I lost $2000 today on sports gambling. This weekend I was up, but managed to lose all my winnings and an additional 2K of my own money within a span of 2 days.
I am saving up for a down payment on a house and I thought gambling would be an "easy" supplemental income. After my losses, I feel guilt and remorse for my decisions. I have gambled in the past and lost, but knowing I need to keep saving made me hopeful that I could make more money to speed up the process.
This loss hurts more than others. I have gambled for over 10 years and know I've lost plenty of the money at casinos, online casinos and sports, but never stopped. I think I reached my breaking point today because I'm saving for a down payment that my girlfriend and I will share in 2025. Losing this money is different because I am no longer hurting myself, I am hurting her. I love her so much and she is the reason I am choosing to stop gambling.
I'm extremely grateful to have come across this website. After my losses, I felt overwhelmed as one does after a gambling loss, but after reading this forum I could see I am not the only one struggling and looking for support. Seeing posts from others that openly share their stories makes me believe I can stop gambling forever.
I know the temptation will always be there with the amount of gambling ads we see, but only I can control their impact on me.
I plan to refocus on saving with my work income and find more positive activities to pass the time. I also want to come back to this forum regularly to read other stories that encourages the fight against gambling addiction.
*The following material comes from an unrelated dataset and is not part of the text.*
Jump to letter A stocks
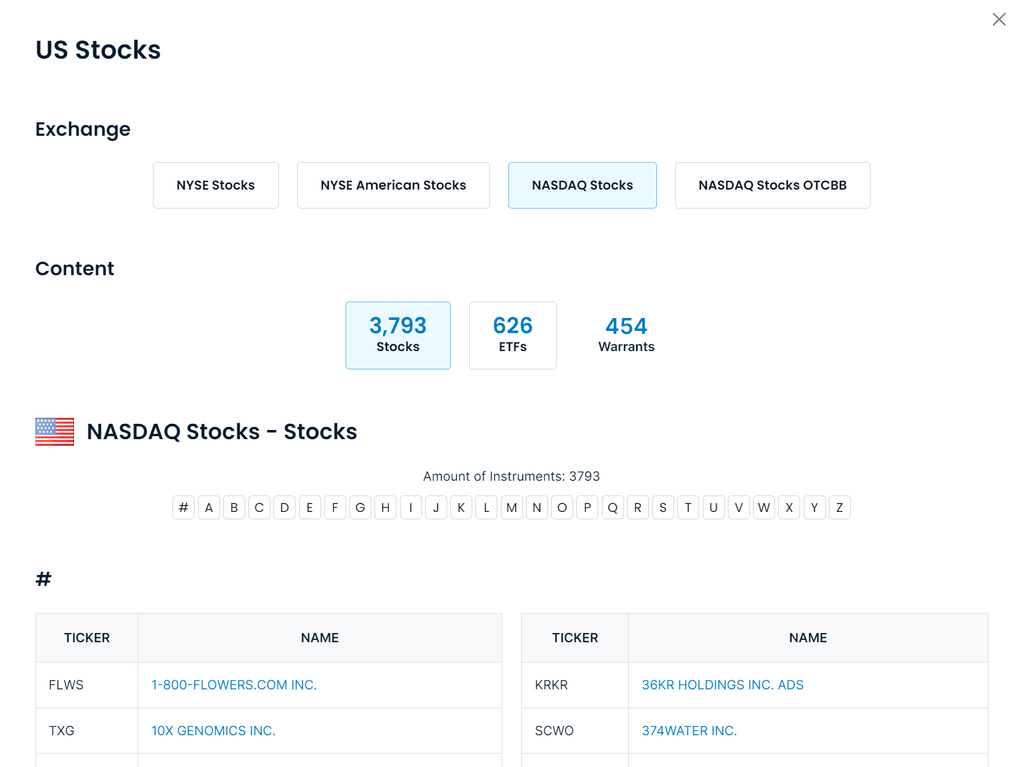1024x767 pixels. coord(209,508)
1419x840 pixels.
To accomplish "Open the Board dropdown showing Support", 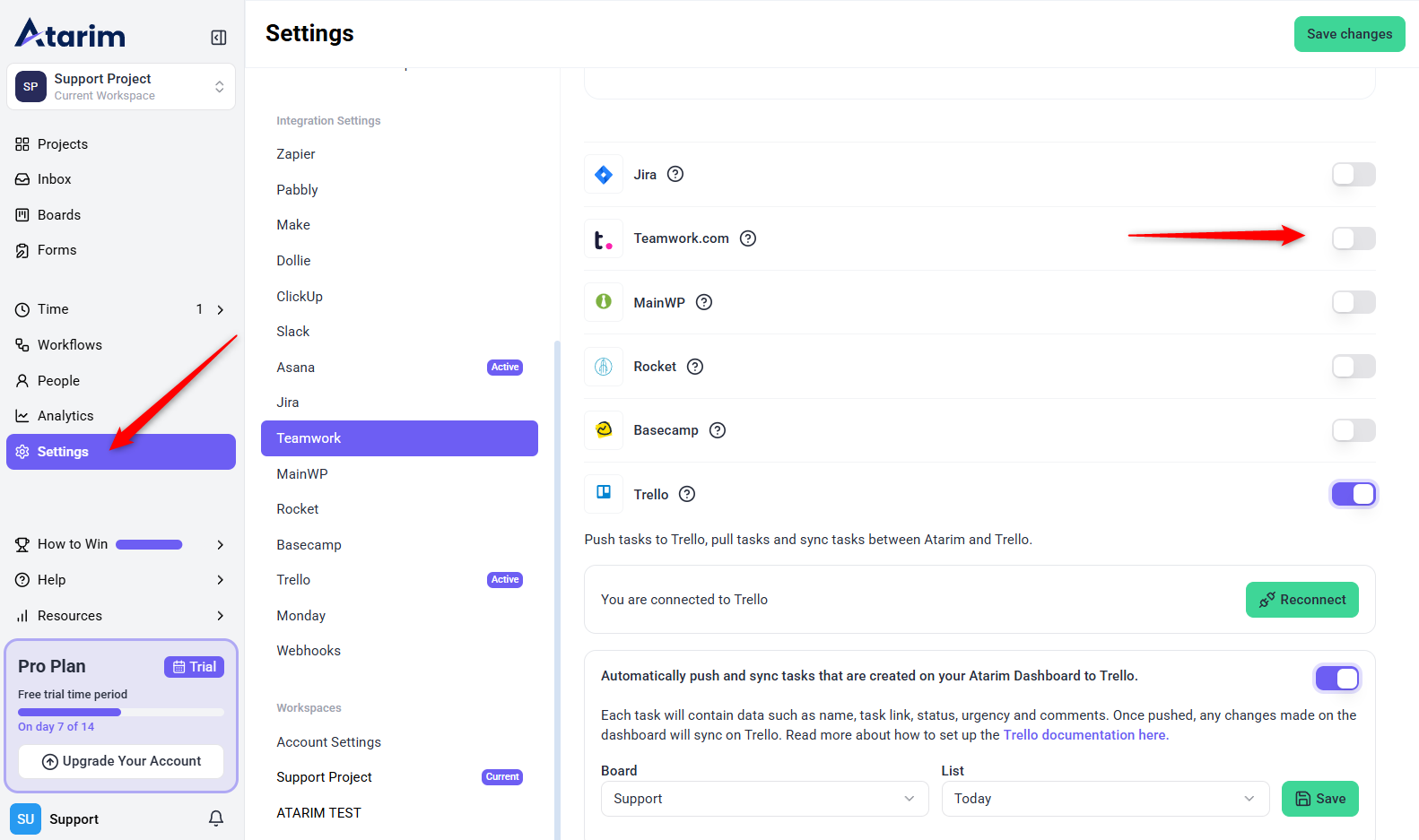I will pyautogui.click(x=763, y=799).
Thank you for listening to my story and I hope you would be willing to share your story with me as well.
Kind Regards from,
Thank you for sharing your story here.
You took the best decision ever. When I first read stories in this website, I was £600 down. Then I was roughly £2,000 down because I relapsed. People were telling me that it is a minor loss and I should forget that money, but around 2021 to 2023 I lost even more. Eventually I reached this point where I am gamble-free the last two weeks. What I am trying to say is that you need to think longer-term and keep your promise to you and your partner and if you stick with it, you will only save money, while if you play you will only lose.
I've found keeping it in the day and the immediate future the greatest comfort. I've never pledged to be clean forever but just for today I won't gamble.
I've been through the cycle of gambling and losing it all too many times that it can't be part of my life.
If I look at the times I "won" - What did I win? Money that I could shove back in and lose.
Loss chasing was my biggest demon because I always wanted to get square...breakeven with what I had lost. The reality was that's near on impossible. You never win back what you lost, you never get even but for me I made a new start. A new foundation in which I could live a normal life without playing these games.
Just for today I am free and won't gamble. Stay strong!!
I got to understand that I did not love gambling.
I got to understand that my addictions and obsessions were an escape in my fears.
For me gambling was self detruction.
When I was gambling I was working hard and getting nothing for it.
My gambling indciated that I had certain emotional triggers.
No one could stop me gambling that had to be my own choice.
No one could make me go to meetings.
No one could make me put large effort in to my recovery.
No one could convince me that by gambling I was destroying y self and my family.
No one could convince me that my pains were not healed.
No one could convince me that my fears were reaching panic mode.
In time I got to respect my self and others.
In time I got to abstain from unhealthy habits and exchange my unhealthy habits in to healthy habits.
The recovery program is about healing my pains.
This takes time.
Dave of Beckenham
Fighting an addiction is not an easy task.It requires commitment and asking yourself real questions like would I consider my girlfriend if I had won?am I just coming back to my senses because I have lost?do I expect people to understand me when I am failing myself?these are key questions which will help you fear gambling.Telling yourself that you have stopped the day after you lose is not good enough to instill the change you need.If there was more money you would probably go back and gamble more.Give it time and be truthful to your partner about the money you have lost.Seek help and take each day as an accomplishment.